I am equally certain that many disagree with me. I’m certain that this country is as deeply divided today as it was during the Civil War. I’m certain that these divisions which have always existed have been exacerbated by Donald Trump’s presidency. I’m certain that he deliberately foments hatred and separation. All of my certainty about these matters is exhausting and anxiety-producing. But I’m also certain about more positive matters. I’m certain that many younger people are more tolerant than their elders. I’m certain that with time, education and community organizing, some of the cultural divisions will shrink. I’m certain that efforts will be joined to find common ground no matter who is elected. I’m certain that I want to be part of that movement. I’m certain that as I have for decades, I’ll continue to support the causes I believe in and try to make a positive difference where and when I can. I’m certain that no matter what the outcome of tomorrow’s contest is, that as long as I’m healthy, I’ll be able to find a place for myself as a functioning, principled human being in this society, even if others around me can’t or won’t. In the meantime, I’m going to appreciate the small wonders around me. Like my flowers that have managed to survive the freezing temperatures of the past few nights.

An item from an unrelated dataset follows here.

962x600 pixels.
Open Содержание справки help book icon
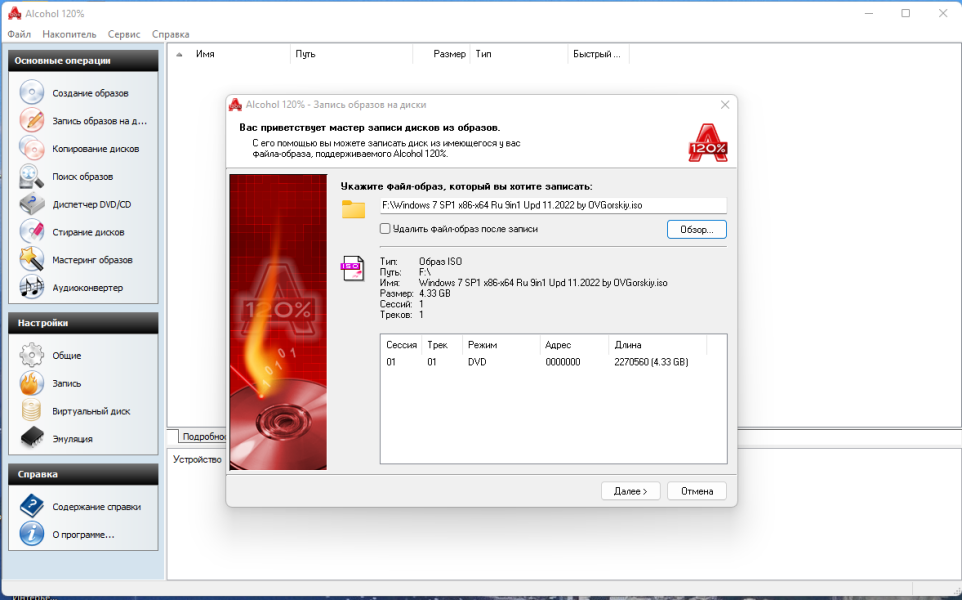coord(31,506)
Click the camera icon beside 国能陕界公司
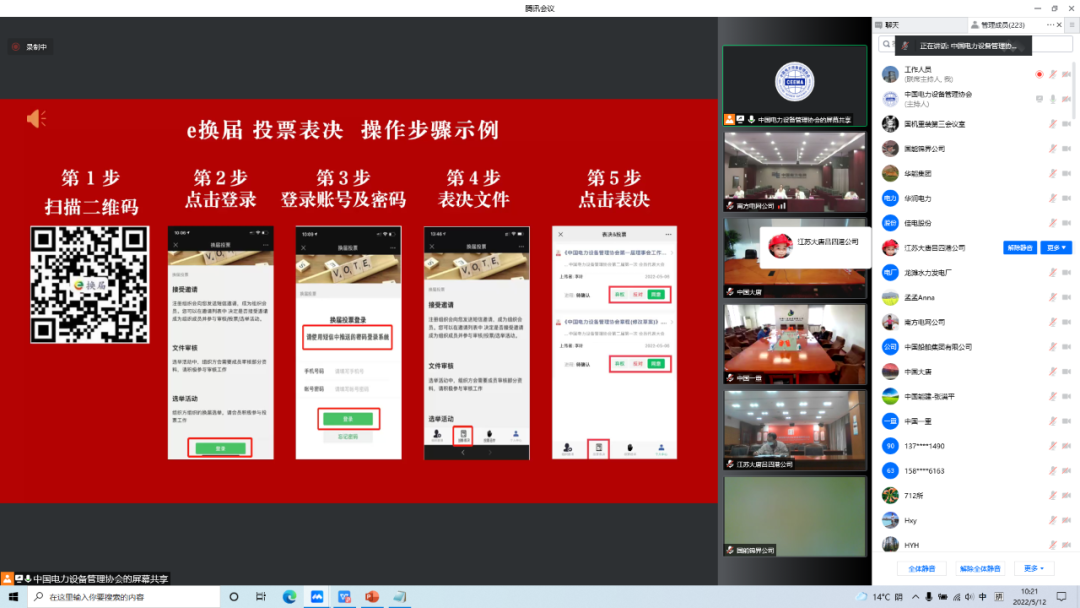Viewport: 1080px width, 608px height. pyautogui.click(x=1066, y=148)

Like the birds who inhabit my yard and provide beauty and entertainment.

I’m certain that I’ll continue to appreciate my good fortune at having my grandsons close by and being my bubble during social distancing.

And I’m certain that I’ll never cease to be amazed at the way a sky can go magical at the end of a day by turning itself into an unimaginable palette of color within minutes. I wish everyone good luck getting through tomorrow’s angst. I’m going to focus on staying certain.